Prior to analysis of the nocturnal respiration rates of the COPD subjects, we conducted a validation exercise on previously acquired clinical data to confirm that the ANF algorithm was producing accurate results. In a previously published study (Zaffaroni et al 2013), SleepMinder was used to collect biomotion data of patients who were referred to the St. Vincent's University Hospital Sleep Disorders Clinic, Dublin, Ireland. In addition to SleepMinder signals, full polysomnography (PSG) was performed using the Jaeger-Toennies 1000 E system. Movements of the ribcage and abdomen were monitored using respiratory inductance plethysmography sensors around these regions, as is standard in PSG. Ten full-night recordings (each of duration longer than 6 h) were selected from this data set. A 15 min sectionwas selected from each recorded night, based on the requirement that it is free of significant movement and disordered breathing to benchmark the ANF algorithm against a human scorer.

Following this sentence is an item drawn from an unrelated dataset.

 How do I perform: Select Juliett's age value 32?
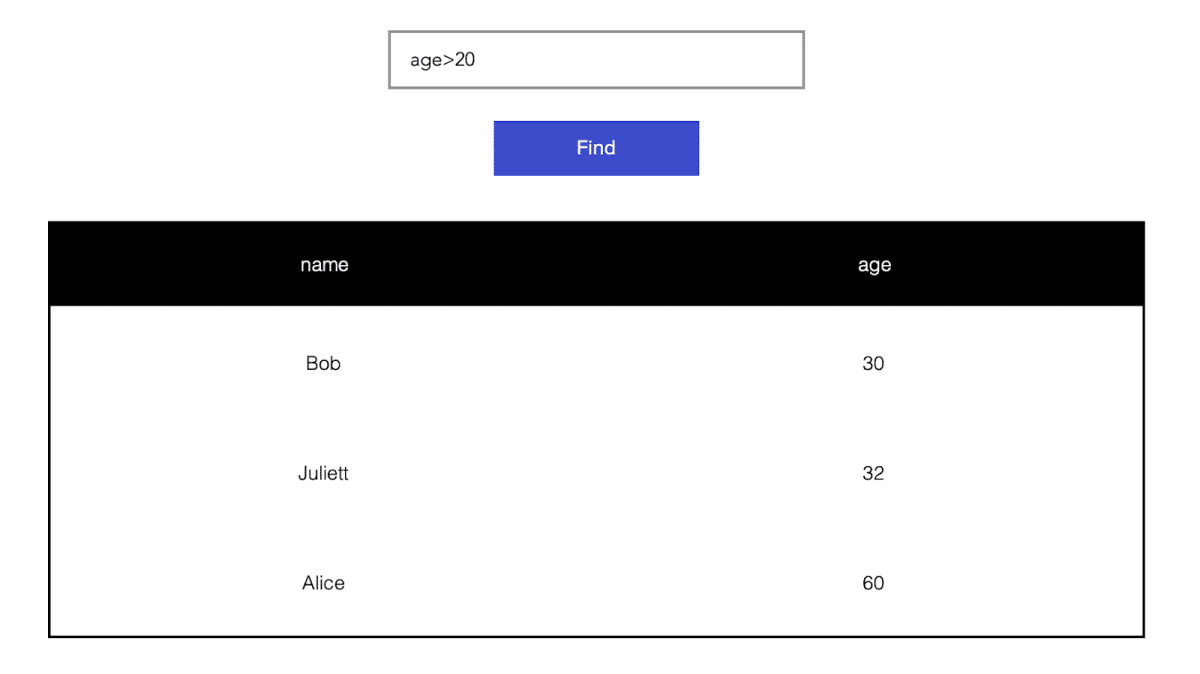[x=874, y=473]
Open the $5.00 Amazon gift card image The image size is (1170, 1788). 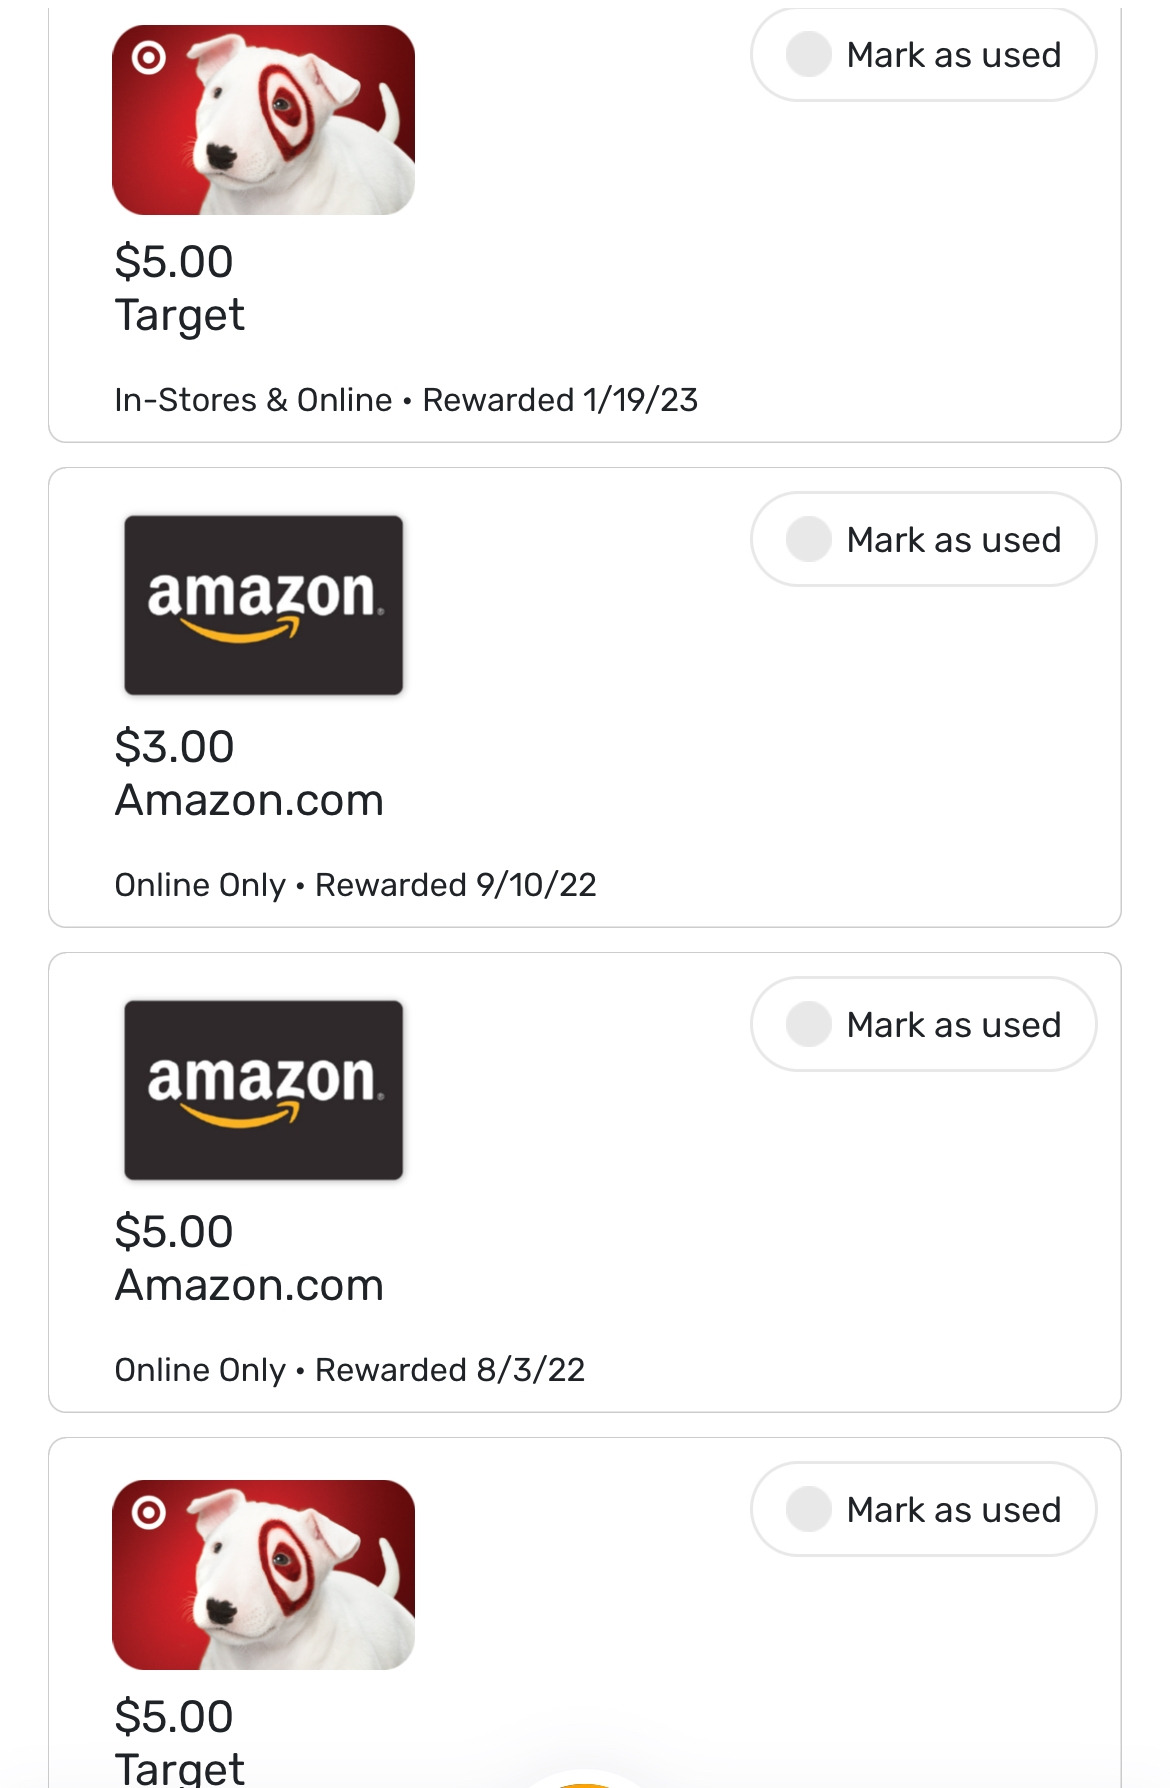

The human scorer used a visualization tool to annotate the 15 min sectionswith end-points of inspiration and expiration (for both the chest and abdomen channels). An expert derived breathing rate was generated on a 1 s basis using data blocks of 15 s that were shifted every 1 s. Expert results were manually scored by an experienced respiratory scientist. Final expert results were formed by averaging the results obtained from each of the chest and abdomen data (see Shouldice et al 2010 for details). The data were analyzed using Matlab (Mathworks, Natick, MA). The system used the value T = 1 s, and a data segment length of 15 s. The ANF algorithm was applied separately to the I and Q channels. A combined estimate was formed by averaging the ANF-I and ANF-Q respiration rate, to form an ANF-C.